O Senado adiou a votação, em segundo turno, do substitutivo à Proposta de Emenda à Constituição (PEC) 13/2021, que isenta de responsabilidade gestores públicos pela não aplicação de percentuais mínimos de gastos em educação em 2020 e 2021 devido à pandemia.

O texto seria analisado na sessão semipresencial desta quinta-feira (16), mas foi retirado da pauta por decisão do presidente do Senado, Rodrigo Pacheco, diante do quórum reduzido de senadores (47). A proposta – que exige quórum qualificado e o voto de 49 senadores para a sua aprovação – voltará a ser debatida na próxima terça-feira (21), como primeiro item da pauta.

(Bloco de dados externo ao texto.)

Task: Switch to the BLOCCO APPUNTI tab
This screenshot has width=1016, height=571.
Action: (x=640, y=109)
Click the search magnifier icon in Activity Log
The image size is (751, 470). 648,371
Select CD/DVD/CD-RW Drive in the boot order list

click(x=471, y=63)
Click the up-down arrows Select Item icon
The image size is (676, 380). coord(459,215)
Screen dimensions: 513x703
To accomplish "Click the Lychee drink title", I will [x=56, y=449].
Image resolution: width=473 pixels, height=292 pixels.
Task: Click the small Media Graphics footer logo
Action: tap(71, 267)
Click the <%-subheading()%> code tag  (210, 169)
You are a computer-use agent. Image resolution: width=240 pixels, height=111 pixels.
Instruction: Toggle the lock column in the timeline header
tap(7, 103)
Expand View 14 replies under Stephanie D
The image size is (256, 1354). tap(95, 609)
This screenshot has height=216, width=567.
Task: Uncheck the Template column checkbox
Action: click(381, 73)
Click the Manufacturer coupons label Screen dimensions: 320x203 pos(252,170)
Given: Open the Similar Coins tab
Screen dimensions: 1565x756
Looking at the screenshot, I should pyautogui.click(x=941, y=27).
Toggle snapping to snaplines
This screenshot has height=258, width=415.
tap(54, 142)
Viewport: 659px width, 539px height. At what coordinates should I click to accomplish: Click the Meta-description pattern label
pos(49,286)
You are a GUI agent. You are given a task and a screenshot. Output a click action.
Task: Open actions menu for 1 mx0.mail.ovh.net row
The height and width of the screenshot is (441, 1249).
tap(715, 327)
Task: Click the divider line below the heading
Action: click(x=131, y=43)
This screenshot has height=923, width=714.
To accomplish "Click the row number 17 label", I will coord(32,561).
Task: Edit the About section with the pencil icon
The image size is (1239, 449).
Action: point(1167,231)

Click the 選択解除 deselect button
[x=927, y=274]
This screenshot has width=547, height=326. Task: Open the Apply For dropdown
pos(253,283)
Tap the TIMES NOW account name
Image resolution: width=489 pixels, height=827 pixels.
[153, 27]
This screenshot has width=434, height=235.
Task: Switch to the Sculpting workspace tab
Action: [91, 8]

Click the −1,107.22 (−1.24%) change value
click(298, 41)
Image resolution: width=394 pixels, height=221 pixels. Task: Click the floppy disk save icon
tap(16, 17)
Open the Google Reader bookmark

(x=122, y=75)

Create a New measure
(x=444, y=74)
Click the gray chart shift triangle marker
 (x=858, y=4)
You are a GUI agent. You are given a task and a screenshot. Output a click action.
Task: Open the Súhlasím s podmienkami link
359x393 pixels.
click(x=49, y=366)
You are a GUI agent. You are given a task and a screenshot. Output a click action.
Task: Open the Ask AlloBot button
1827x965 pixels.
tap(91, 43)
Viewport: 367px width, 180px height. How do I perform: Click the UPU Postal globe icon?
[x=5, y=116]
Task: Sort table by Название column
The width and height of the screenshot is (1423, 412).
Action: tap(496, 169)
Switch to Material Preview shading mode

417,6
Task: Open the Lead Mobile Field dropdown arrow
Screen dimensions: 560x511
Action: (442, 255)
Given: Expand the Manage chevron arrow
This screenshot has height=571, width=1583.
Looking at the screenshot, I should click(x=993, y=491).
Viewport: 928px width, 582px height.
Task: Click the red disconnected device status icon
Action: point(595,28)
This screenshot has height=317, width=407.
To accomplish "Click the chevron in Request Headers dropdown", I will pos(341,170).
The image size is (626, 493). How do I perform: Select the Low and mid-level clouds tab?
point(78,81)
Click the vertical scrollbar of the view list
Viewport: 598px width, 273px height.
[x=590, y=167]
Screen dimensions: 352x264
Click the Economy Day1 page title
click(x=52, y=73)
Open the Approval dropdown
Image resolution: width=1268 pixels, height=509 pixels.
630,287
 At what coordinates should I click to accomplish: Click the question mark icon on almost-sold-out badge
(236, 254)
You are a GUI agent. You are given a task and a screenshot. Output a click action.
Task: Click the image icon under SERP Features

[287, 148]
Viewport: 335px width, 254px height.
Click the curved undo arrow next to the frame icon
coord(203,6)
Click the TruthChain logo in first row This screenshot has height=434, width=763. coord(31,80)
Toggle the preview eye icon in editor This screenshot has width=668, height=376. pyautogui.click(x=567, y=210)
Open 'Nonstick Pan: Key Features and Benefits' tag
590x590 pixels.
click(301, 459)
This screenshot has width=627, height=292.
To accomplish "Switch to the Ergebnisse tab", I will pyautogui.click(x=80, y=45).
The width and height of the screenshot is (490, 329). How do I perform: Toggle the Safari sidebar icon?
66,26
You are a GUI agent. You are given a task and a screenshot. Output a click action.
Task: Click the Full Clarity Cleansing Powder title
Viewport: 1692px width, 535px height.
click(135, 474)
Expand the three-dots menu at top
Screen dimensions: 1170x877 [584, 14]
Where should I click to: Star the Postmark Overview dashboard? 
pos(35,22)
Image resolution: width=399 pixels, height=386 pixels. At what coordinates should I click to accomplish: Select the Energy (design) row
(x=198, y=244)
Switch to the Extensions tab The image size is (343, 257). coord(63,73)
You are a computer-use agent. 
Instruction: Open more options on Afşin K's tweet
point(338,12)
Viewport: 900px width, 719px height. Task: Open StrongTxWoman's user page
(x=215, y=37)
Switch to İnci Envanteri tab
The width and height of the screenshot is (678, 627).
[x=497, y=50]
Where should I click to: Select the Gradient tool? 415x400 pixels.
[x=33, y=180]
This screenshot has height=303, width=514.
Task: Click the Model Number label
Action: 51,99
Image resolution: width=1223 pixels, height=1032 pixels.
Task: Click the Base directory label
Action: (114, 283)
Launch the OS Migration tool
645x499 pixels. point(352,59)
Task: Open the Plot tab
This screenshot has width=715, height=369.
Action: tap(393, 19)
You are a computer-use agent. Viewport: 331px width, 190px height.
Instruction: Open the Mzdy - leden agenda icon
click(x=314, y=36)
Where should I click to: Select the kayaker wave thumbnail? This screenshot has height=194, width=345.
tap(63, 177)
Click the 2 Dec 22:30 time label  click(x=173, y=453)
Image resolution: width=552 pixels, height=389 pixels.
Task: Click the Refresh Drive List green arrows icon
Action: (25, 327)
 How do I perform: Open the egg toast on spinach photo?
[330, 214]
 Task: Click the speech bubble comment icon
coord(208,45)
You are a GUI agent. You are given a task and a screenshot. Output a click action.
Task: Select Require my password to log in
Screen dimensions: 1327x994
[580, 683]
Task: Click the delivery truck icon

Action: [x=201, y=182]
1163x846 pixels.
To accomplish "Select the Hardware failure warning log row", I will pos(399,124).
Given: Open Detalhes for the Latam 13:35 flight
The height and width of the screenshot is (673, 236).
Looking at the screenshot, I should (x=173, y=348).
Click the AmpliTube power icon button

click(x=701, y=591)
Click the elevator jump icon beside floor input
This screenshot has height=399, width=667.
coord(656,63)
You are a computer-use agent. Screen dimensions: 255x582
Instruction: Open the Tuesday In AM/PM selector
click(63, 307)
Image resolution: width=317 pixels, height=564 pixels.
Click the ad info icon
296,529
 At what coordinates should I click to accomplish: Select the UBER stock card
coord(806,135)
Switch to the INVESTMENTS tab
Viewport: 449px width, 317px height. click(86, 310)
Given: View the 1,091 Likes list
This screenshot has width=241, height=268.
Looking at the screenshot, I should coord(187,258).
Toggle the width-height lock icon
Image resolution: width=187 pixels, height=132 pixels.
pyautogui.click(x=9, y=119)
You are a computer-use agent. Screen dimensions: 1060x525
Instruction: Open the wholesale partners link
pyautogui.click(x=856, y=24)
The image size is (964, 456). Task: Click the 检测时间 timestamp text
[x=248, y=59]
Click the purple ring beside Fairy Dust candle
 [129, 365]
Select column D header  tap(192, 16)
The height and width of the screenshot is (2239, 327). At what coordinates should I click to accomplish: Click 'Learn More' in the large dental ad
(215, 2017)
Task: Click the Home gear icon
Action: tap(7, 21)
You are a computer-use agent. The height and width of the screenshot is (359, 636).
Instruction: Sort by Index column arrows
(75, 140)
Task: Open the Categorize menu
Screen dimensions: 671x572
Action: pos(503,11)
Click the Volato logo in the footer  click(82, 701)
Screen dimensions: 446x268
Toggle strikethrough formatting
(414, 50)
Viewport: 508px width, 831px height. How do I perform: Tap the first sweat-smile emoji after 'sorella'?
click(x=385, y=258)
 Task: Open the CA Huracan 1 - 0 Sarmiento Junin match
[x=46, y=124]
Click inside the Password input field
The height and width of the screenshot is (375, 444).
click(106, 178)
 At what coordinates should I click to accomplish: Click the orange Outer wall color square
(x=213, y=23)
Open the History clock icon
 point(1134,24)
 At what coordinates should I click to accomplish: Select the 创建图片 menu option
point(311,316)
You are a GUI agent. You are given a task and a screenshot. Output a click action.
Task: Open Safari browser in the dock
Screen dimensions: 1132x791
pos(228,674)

De autoria do senador Marcos Rogério (DEM-RO), a PEC 13/2021foi aprovada em primeiro turno na quarta (15), com 57 votos favoráveis e 17 contrários. O texto – que acrescenta o artigo 115 ao Ato das Disposições Constitucionais Transitórias (ADCT) da Constituição – prevê que a compensação financeira dos recursos não investidos em educação em 2020 e 2021 deverá ser feita até 2023.

A Proposta de Emenda à Constituição (PEC) pode ser apresentada pelo presidente da República, por um terço dos deputados federais ou dos senadores ou por mais da metade das Assembleias Legislativas, desde que cada uma delas se manifeste pela maioria relativa de seus componentes.

Não podem ser apresentadas PECs para suprimir as chamadas cláusulas pétreas da Constituição (forma federativa de Estado; voto direto, secreto, universal e periódico; separação dos poderes e direitos e garantias individuais). Uma PEC é discutida e votada em dois turnos, em cada Casa do Congresso, e será aprovada se obtiver, na Câmara e no Senado, três quintos dos votos dos deputados (308) e dos senadores (49).